Speaking about the Budget 2018, Rahil Ansari, Head, Audi India, said “For the luxury auto sector, the Union Budget 2018-19 is disappointing and is against the spirit of partnership. As manufacturers, we have a core social responsibility towards our workforce and the dealer network. Increase in custom duty and the introduction of Social Welfare Surcharge in lieu of an Education Cess (which is higher than the erstwhile Cess), is going to definitely affect the prices again, which will further confuse the customer. The market sentiment had only recently become stable after the introduction of GST Cess. The budget clearly lacks a focus towards the luxury auto industry, which otherwise would have given us a better clarity to plan our strategy for the India market for the short and long term.

Welcoming the move to hike duties on imported truck and bus radial tyres, JK Tyre and Industries Chairman Raghupati Singhania said it would help domestic manufacturers.Deloitte Automotive Sector Leader Rajeev Singh said that increasing the turnover range of MSME companies from 50 crores to 250 crores to pay a standard corporate tax rate of 25 percent will benefit nearly 8,000 auto component players as nearly 90 percent of these fall under MSME category.
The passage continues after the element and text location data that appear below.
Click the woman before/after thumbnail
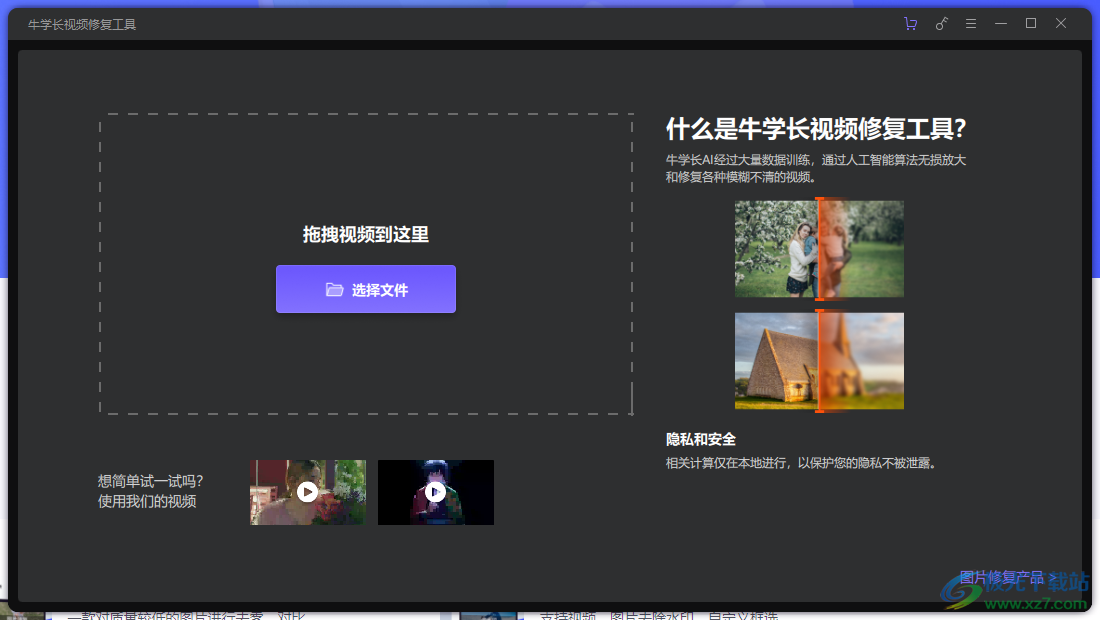Viewport: 1100px width, 620px height. 818,248
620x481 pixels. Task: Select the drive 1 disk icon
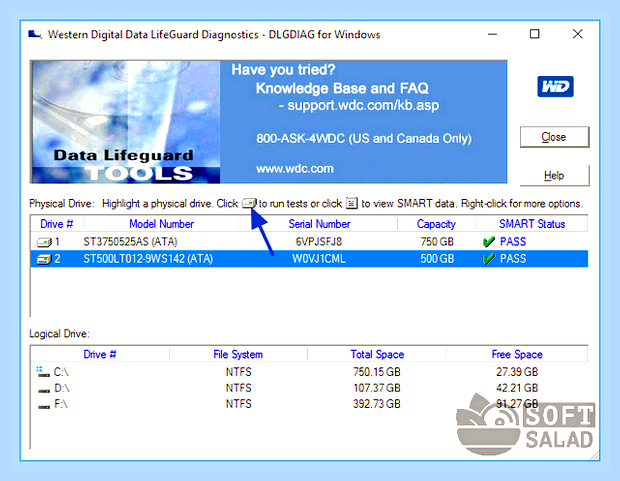tap(44, 242)
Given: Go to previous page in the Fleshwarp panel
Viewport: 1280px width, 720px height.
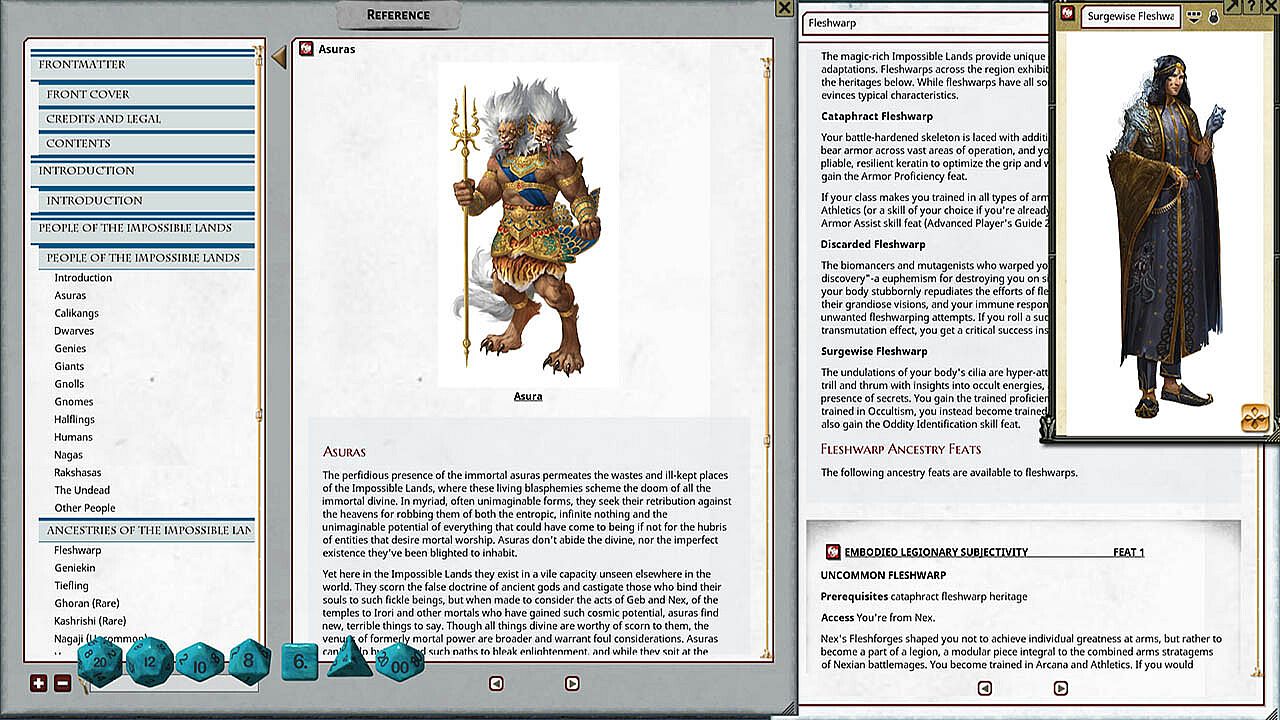Looking at the screenshot, I should (984, 688).
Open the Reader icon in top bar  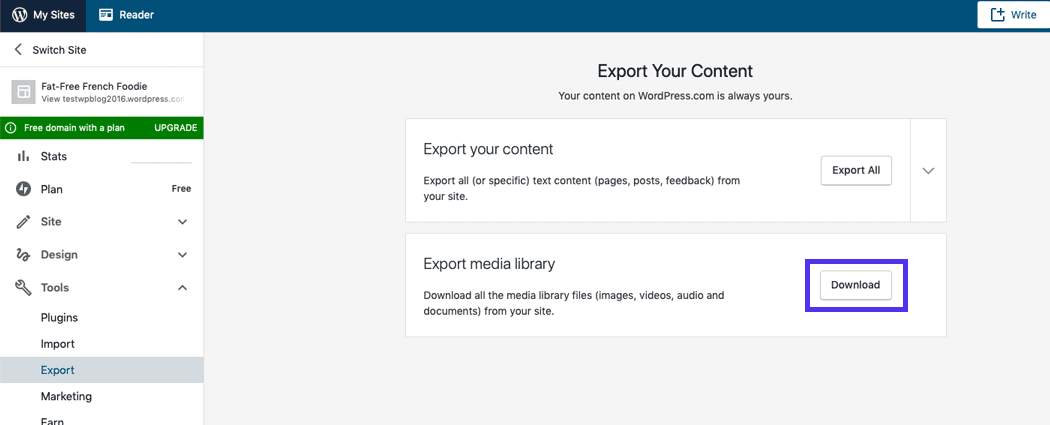click(107, 15)
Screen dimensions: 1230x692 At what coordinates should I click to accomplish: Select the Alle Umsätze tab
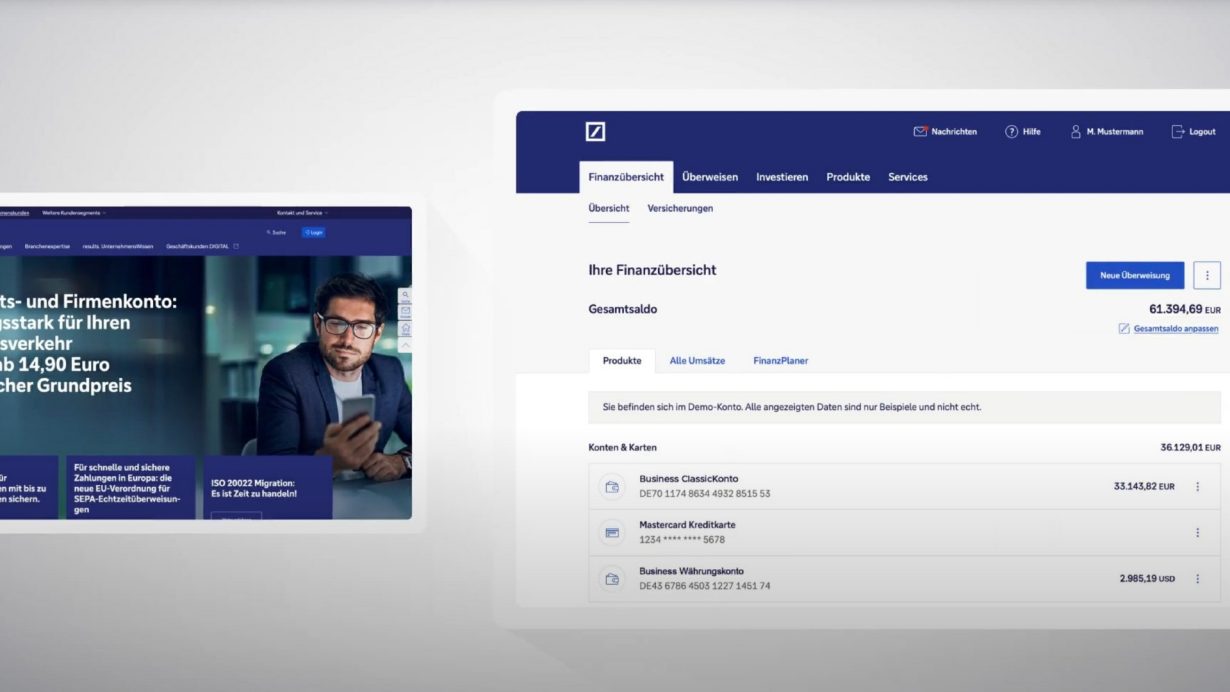[x=697, y=361]
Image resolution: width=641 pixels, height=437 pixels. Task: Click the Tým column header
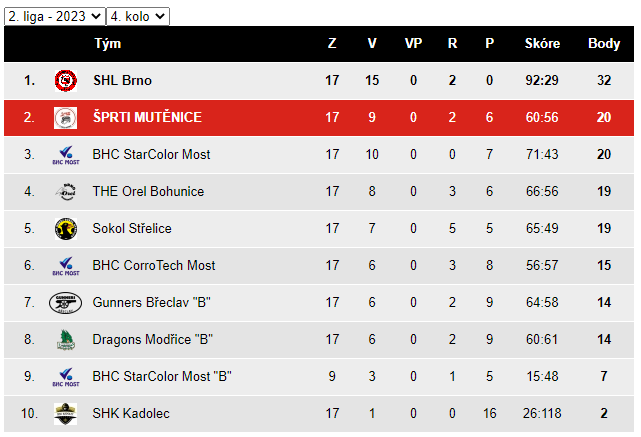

EY India Tax Partner Automotive sector Gaurav Karnik said that with a view to promoting the Make in India programme the customs duty rates have been increased on automobile parts, CBU and SKDs. “However, there has been no extension of direct tax benefits for R&D which was much needed keeping in perspective the upgradation to BS VI emission standards,” he added.

Aditya Looma, Jt. Managing Director, Eco Rent a Car – I believe through this budget the government is trying to promote the concept of shared economy and people need to adapt to the mode of renting things than buying.As luxury cars becoming expensive we will see a decline in terms of buying but we are hopeful that it will revive the renting market. Also, this budget is focused towards travel and tourism sector as the government is planning steps like increasing facility towards important monuments, increasing airport and road infrastructure.